Perfect forwarding with multiple passes over input arguments
Asked Answered
I

2

5

Consider the following function accept that takes a "universal reference" of type T and forwards that to a parse<T>() function object with an overload for lvalues and one for rvalues:

template<class T>
void accept(T&& arg)
{
    parse<T>()(std::forward<T>(arg), 0); // copy or move, depending on rvaluedness of arg
}

template<class T>
class parse
{
    // parse will modify a local copy or move of its input parameter
    void operator()(T const& arg, int n) const { /* optimized for lvalues */ }
    void operator()(T&& arg)    , int n) const { /* optimized for rvalues */ }
};

Since perfect forwarding leaves the source object in a valid but undefined state, it is impossible to perfectly forward again within the same scope. Below my attempt to have as few copies as possible in a hypothetical split() function that takes an int representing the number passes that have to be made over the input data:

template<class T>
void split(T&& arg, int n)
{
    for (auto i = 0; i < n - 1; ++i)
        parse<T>()(arg , i);                 // copy n-1 times
    parse<T>()(std::forward<T>(arg), n - 1); // possibly move the n-th time
}

Question: is this the recommended way to apply perfect forwarding for multiple passes over the same data? If not, what is a more idiomatic way to minimize the number of copies?
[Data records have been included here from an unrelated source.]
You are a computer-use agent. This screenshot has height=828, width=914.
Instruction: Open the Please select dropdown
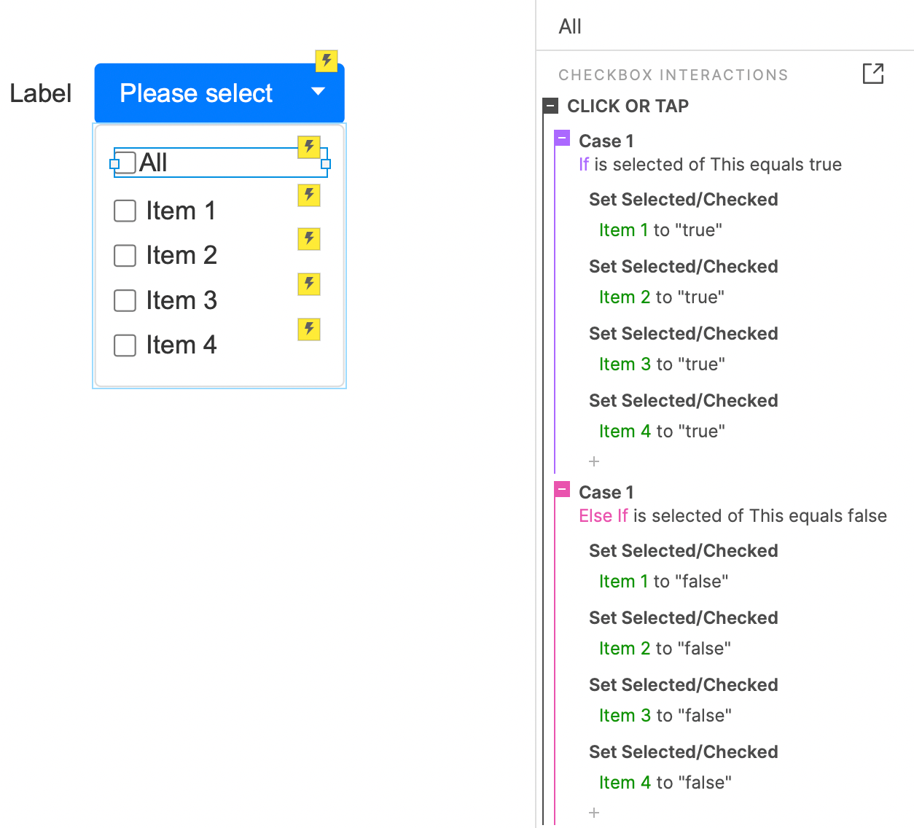(x=219, y=93)
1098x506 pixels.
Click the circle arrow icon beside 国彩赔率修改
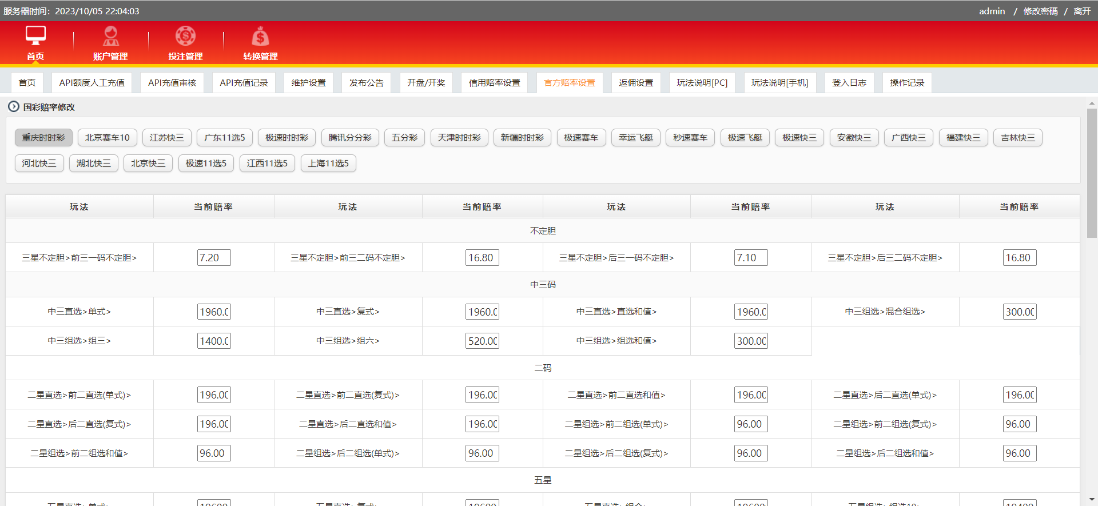13,107
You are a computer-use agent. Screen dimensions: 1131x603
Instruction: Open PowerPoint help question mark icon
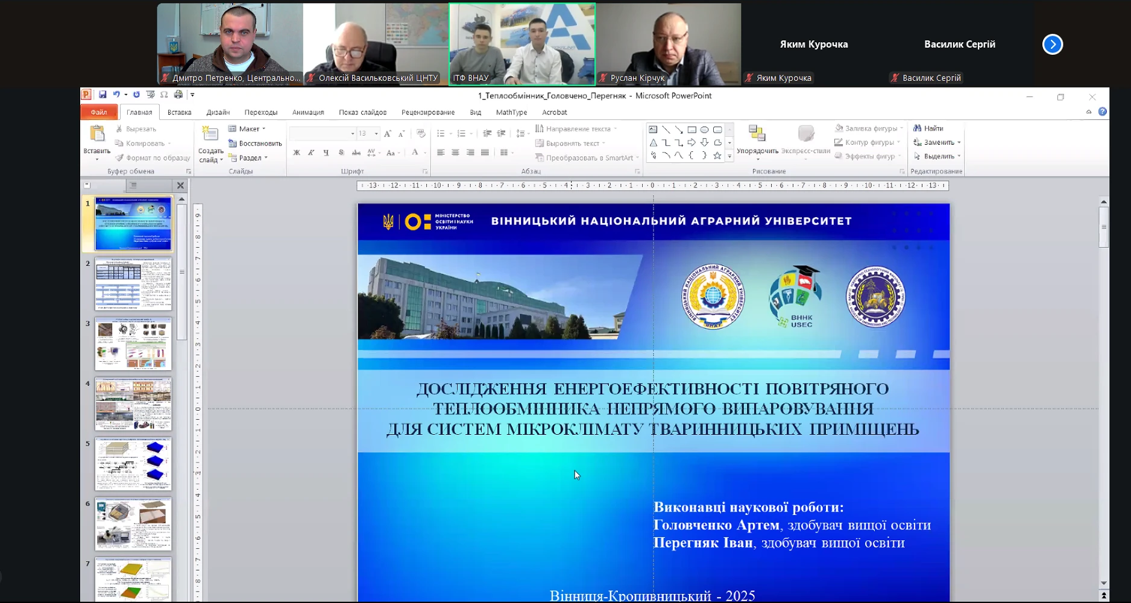pos(1103,112)
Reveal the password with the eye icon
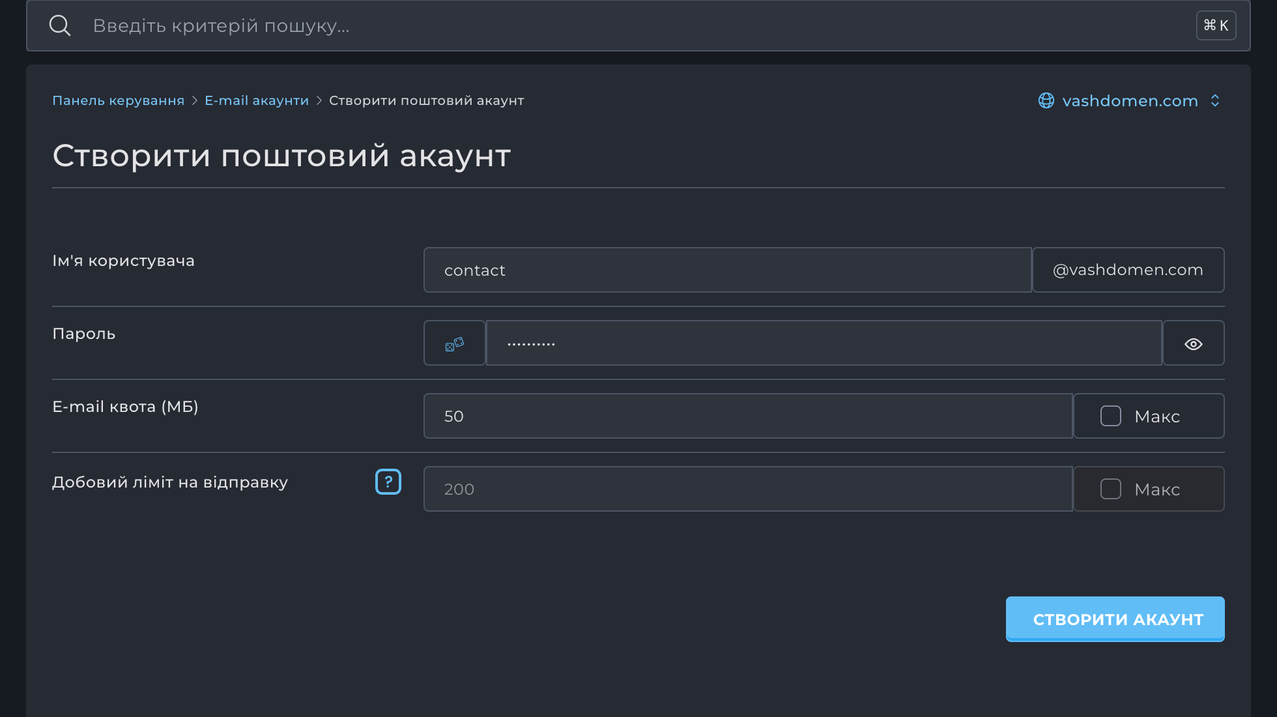The height and width of the screenshot is (717, 1277). click(1193, 342)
Indulgence answered 25/11, 2013 at 14:44 Comment(12)
What do you need the instance of T for, and does parse consume it? Can you for example move() the instance back on return from parse()? (my point being, if parse() consumes it, then you can only forward to it once, else, forward and move back, or better yet, always deal with the const reference...)Stereophonic
@Stereophonic no, parse() will modify arg and then discard the result, maybe writing some output or return an integer value, but not arg itself.Indulgence
mmm, interesting, you modify arg which is passed via const reference?Stereophonic
The question is misleading, you don't want perfect forwarding multiple timesCoca
@Stereophonic no, it will make a local copy of course, and modify the copy. With the T&& overload, I can modify on std::move(arg) rather than on a local copy.Indulgence
@DavidRodríguez-dribeas sorry, modified to better cover the topic.Indulgence
@TemplateRex, then what you have is the best you are going to get; on the last call, a copy is elided because of the forward - and you can only elide this copy...Stereophonic
Difficult to make any further suggestions unless we get a feel for what T is, you could for example extract out the state you modify and see if you can make copying of this cheap, but it's hard to say...Stereophonic
@Stereophonic for my current use cases, T is a std::array<uint64_t, 2>, so no optimized move constructor, but the parse() function is generic so I want to be able to pass say a std::vector<uint64_t> as well.Indulgence
There is nothing you can do but copy. You're trying to maky many values out of a single value. What other techniques are there for that?Cover
@Cover I'm optimizing a piece of working code and haven't actually got much experience with perfect forwarding, so I wanted to make sure (as STL put it: "Write code only when you know how it'll behave [...] especially true for rvalue references. If you don't know, ask an expert.")Indulgence
If you pass a non-const lvalue reference to split(), then T will deduce to an lvalue reference type and the compiler will refuse to overload both operator()(T const&) and operator()(T&) since T&& collapses to & when T is an lvalue reference (Example at Coliru). I think you want parse<typename std::decay<T>::type> instead of parse<T>.Stitch
B
9

Question: is this the recommended way to apply perfect forwarding for multiple passes over the same data?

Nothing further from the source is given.